Sozialer Kontext, Wohnort und Bildungsgrad bestimmen, welche Therapie ich bekomme?

Ja. Ein Beispiel: Einen Patienten, der nicht in der Lage ist, einfachste Therapieanweisungen einzuhalten oder der in der Phase der Chemotherapie nicht regelmäßig zu ärztlichen Kontrollen geht, den kann man nicht einer vollständigen, intensiven Kombinationstherapie etwa mit Folifrinox, die aktuell bei Bauchspeicheldrüsenkrebs empfohlen wird, unterziehen. Ein solcher Patient würde so etwas nicht überstehen. Deshalb würden wir ihn auch nicht so intensiv behandeln – anders als denjenigen, der informiert ist, auf sich achten kann und die Kontrollen regelmäßig einhält. Wir haben heute manche Therapien, die so intensiv sind, dass sie die umfassende Kooperation des Patienten erfordern.

Gibt es in NRW konkrete Projekte zur Computerbiologie?

Ja, das ist etwas, was uns umtreibt. Allein an unserem Centrum für Integrierte Onkologie hier in Köln haben wir zum Teil aus Studien Hunderttausende gut dokumentierte Patientendaten, die wir nutzen wollen, um biologische Zusammenhänge besser zu verstehen und so Werkzeuge zu schaffen, die die Therapieauswahl der Zukunft verbessern – wir betreiben sozusagen computergestützte Grundlagenforschung mit Hilfe von Patientendaten. Unser Ziel ist es, in der Region Köln/Bonn in Zusammenarbeit mit der RWTH Aachen einen Schwerpunkt in der Computerbiologie zu etablieren, der europaweit sichtbar ist.

Hinkt Europa in Sachen künstlicher Intelligenz in der Medizin noch den USA hinterher?

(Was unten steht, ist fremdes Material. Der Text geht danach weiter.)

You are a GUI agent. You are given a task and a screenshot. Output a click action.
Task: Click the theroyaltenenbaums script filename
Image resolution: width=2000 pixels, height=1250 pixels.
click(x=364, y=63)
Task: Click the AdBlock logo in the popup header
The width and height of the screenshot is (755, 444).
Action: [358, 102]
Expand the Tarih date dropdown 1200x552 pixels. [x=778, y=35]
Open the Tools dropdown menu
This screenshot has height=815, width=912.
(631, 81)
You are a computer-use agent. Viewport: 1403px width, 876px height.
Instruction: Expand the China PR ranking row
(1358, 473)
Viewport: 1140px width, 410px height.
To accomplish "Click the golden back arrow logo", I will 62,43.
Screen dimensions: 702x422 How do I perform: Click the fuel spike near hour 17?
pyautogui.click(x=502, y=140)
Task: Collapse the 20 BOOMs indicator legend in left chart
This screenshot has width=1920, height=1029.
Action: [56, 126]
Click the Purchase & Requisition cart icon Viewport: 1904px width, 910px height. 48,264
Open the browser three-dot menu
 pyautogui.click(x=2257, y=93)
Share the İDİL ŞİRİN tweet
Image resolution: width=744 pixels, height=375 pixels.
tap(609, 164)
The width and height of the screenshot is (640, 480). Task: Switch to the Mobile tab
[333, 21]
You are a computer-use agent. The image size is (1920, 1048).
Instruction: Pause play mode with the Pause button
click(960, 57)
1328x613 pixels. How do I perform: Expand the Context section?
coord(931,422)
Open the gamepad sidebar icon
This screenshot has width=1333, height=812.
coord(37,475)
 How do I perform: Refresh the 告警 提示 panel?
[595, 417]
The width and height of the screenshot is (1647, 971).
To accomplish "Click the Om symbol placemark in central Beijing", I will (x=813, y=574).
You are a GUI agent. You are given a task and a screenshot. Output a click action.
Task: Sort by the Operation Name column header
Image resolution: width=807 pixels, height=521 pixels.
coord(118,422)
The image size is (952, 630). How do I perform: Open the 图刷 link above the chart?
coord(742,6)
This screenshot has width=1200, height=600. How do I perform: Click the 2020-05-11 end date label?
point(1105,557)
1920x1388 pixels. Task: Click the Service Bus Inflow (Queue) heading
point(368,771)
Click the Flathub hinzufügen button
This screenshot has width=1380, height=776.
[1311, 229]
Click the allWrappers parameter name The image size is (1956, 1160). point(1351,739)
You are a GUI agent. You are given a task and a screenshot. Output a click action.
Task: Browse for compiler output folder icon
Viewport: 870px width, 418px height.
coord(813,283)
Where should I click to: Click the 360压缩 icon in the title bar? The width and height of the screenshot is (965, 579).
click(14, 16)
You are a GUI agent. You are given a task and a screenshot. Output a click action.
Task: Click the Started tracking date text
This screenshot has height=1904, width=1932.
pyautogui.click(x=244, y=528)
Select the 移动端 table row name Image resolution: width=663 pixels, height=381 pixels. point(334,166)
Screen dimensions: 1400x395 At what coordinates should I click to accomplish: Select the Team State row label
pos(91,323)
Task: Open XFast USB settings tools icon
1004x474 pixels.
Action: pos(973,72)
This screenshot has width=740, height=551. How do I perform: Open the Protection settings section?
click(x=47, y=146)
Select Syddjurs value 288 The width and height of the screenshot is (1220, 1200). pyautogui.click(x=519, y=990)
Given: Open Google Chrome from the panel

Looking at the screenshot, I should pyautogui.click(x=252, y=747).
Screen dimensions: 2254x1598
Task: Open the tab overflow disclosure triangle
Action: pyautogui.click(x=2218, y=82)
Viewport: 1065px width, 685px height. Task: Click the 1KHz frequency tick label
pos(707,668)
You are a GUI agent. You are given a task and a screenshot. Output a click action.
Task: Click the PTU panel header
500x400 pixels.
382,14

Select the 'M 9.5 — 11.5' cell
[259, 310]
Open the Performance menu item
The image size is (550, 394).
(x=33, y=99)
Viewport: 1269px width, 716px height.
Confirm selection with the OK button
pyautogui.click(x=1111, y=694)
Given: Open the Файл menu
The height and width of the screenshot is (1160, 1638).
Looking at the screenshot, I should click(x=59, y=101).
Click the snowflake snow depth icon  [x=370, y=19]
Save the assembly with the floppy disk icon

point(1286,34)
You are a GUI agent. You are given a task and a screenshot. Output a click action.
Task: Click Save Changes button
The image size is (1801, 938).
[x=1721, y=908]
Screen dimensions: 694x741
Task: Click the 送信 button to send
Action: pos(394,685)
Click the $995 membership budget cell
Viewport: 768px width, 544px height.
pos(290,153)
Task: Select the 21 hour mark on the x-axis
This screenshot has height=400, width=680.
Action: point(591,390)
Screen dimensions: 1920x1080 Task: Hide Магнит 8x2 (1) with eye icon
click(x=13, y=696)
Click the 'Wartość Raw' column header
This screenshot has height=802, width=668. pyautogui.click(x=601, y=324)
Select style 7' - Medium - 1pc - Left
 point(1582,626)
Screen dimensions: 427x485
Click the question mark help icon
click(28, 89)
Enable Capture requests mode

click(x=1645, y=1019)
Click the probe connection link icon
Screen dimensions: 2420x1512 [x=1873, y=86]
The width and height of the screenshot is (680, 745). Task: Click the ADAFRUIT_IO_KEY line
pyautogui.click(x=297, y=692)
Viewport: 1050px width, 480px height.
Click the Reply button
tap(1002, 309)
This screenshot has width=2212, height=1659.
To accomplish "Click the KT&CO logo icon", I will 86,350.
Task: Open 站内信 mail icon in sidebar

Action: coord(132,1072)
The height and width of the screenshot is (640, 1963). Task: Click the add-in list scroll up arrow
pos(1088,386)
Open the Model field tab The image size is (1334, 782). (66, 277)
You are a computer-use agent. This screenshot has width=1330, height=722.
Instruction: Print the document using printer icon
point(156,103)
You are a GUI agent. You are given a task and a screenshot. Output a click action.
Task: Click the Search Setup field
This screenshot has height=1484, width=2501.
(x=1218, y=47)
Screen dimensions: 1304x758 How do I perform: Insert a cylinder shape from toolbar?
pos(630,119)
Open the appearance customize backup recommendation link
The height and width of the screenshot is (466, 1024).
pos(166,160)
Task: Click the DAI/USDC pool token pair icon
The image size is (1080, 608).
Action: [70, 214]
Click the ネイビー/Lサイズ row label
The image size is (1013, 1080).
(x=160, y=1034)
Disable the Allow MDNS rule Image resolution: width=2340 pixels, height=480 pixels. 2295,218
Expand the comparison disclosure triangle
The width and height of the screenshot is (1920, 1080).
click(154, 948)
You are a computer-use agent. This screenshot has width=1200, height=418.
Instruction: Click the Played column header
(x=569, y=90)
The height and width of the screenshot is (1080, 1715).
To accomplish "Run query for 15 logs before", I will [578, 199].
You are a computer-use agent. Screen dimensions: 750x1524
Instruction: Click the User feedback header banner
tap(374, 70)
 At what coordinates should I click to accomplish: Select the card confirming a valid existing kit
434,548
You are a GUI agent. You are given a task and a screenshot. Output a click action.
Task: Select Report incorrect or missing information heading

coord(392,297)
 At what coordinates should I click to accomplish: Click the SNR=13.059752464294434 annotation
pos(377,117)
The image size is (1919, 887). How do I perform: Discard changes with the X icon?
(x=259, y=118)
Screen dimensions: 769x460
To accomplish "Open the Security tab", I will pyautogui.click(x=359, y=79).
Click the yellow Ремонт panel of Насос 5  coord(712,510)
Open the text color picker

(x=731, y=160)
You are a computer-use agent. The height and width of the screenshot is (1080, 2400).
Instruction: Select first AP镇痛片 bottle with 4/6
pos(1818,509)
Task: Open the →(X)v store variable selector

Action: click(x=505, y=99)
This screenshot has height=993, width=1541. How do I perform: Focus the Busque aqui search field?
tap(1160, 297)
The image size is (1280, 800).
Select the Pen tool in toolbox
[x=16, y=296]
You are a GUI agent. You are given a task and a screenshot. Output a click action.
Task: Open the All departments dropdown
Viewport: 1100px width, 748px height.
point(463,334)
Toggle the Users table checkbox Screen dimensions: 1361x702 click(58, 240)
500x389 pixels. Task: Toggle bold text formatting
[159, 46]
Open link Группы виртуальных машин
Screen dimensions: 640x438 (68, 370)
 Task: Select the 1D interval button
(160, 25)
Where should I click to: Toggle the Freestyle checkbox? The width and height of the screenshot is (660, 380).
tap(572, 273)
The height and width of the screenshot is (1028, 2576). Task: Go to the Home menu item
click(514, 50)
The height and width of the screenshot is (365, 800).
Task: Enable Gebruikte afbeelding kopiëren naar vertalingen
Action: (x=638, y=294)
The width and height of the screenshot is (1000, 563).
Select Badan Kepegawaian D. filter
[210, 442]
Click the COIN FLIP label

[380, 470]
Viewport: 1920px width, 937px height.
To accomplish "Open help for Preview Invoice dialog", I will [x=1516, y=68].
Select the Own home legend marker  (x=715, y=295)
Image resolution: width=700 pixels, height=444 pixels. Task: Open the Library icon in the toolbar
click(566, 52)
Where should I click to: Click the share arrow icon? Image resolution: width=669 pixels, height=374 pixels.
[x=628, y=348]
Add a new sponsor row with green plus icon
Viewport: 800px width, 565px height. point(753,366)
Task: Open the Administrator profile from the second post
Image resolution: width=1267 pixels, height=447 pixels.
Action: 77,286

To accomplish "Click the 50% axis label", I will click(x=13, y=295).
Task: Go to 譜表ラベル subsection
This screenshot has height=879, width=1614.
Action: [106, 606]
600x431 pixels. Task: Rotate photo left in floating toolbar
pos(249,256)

Ja – obwohl wir in Europa auch schon jetzt gute Zentren zum Beispiel in Cambridge oder auch in Spanien und Frankreich haben. Wir würden in der Region gerne dafür sorgen, dass Deutschland nicht nur den Anschluss wiederherstellt, sondern auch ganz vorne mitspielt.

Gibt es in Deutschland denn auch konkrete Ansätze wie etwa in den USA, wo schon eine Software entwickelt wurde, die einen bösartigen Hautkrebs erkennen kann – genauso treffsicher, aber deutlich schneller als die Fachärzte.

Wir sind aktuell hier stärker an den Genomanalysen interessiert. Aber wir sind noch nicht so weit, so hochkomplexe Empfehlungen zu geben. Die beschriebene Anwendung aus den USA ist superinteressant, weil die schon weit entwickelte Muster- und Gesichtserkennung der Computer natürlich eine Rolle spielen kann, wenn eine Oberfläche genau beschrieben werden muss. Und wenn es um Hautflecken geht, glaube ich schon, dass es gut funktionieren kann, gutartige von bösartigen Veränderungen zu unterscheiden. Und die Datenlage dazu ist ja gut.

Würden Sie selbst denn einer vom Computer gestellten Hautkrebs-Diagnose vertrauen?

Ja, aber ich würde trotzdem immer einen erfahrenen Dermatologen hinzuziehen.

Wenn wir uns vorstellen würden, die künstliche Intelligenz in der Medizin sei ein Menschenleben. Wie alt wäre sie dann heute?

Sie wäre im Kleinkindalter, vielleicht fünf Jahre alt. Kinder in dem Alter haben schon vieles verstanden und stellen auch kluge Fragen. Aber die großen Zusammenhänge verstehen sie noch nicht. Sie machen noch viele Fehler. Für die wesentlichen Entscheidungen brauchen sie noch ihre Eltern – so wie computergesteuerte Anwendungen in der Medizin noch den Arzt.